▶ _THE RECORDS_
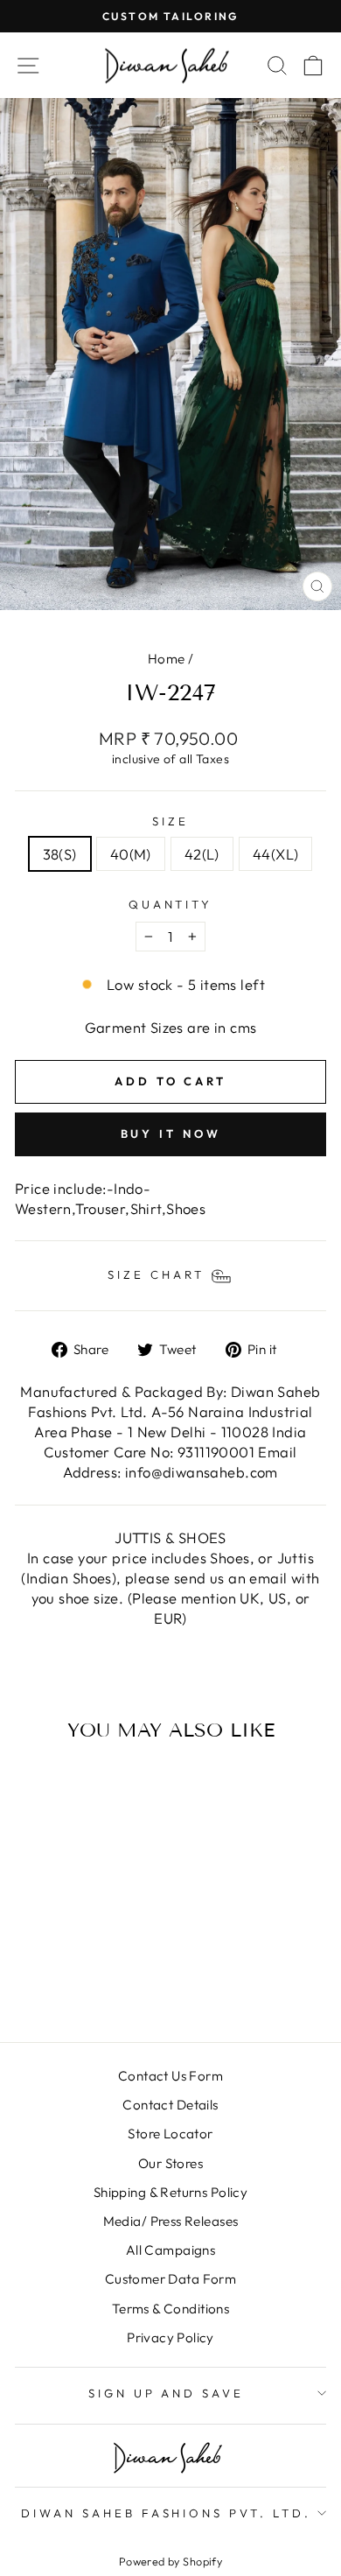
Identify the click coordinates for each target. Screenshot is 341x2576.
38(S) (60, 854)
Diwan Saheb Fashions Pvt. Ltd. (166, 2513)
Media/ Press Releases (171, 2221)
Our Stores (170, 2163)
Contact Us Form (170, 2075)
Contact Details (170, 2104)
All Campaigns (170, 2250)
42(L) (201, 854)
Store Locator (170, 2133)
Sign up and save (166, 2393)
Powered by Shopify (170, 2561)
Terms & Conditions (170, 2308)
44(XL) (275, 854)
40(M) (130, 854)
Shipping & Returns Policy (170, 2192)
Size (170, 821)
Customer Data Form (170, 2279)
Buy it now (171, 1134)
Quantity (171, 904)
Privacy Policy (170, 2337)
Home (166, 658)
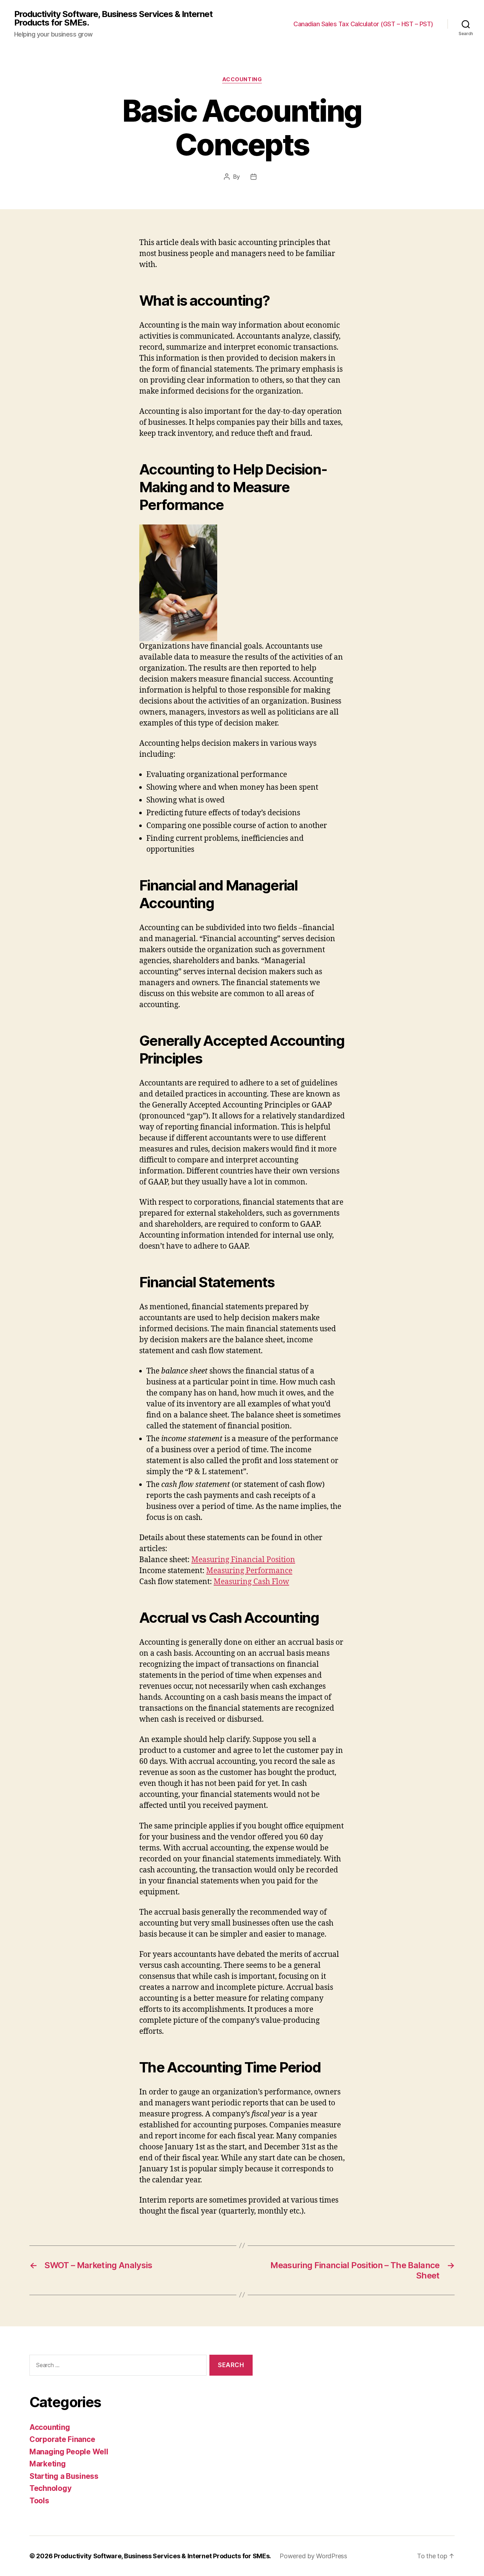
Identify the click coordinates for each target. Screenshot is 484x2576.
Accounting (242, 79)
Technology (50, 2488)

▶ _ACTION ITEM_
Copy out the material exactly as it stands, though no picture should appear in the copy.

▶ _WRITTEN SOLUTION_
Identify the click coordinates for each target. Screenshot is 341x2576.
38(S) (60, 854)
Diwan Saheb Fashions Pvt. Ltd. (166, 2513)
Media/ Press Releases (171, 2221)
Our Stores (170, 2163)
Contact Us Form (170, 2075)
Contact Details (170, 2104)
All Campaigns (170, 2250)
42(L) (201, 854)
Store Locator (170, 2133)
Sign up and save (166, 2393)
Powered by Shopify (170, 2561)
Terms & Conditions (170, 2308)
44(XL) (275, 854)
40(M) (130, 854)
Shipping & Returns Policy (170, 2192)
Size (170, 821)
Customer Data Form (170, 2279)
Buy it now (171, 1134)
Quantity (171, 904)
Privacy Policy (170, 2337)
Home (166, 658)
Identify the click coordinates for each target. Screenshot is 484x2576.
Accounting (242, 79)
Technology (50, 2488)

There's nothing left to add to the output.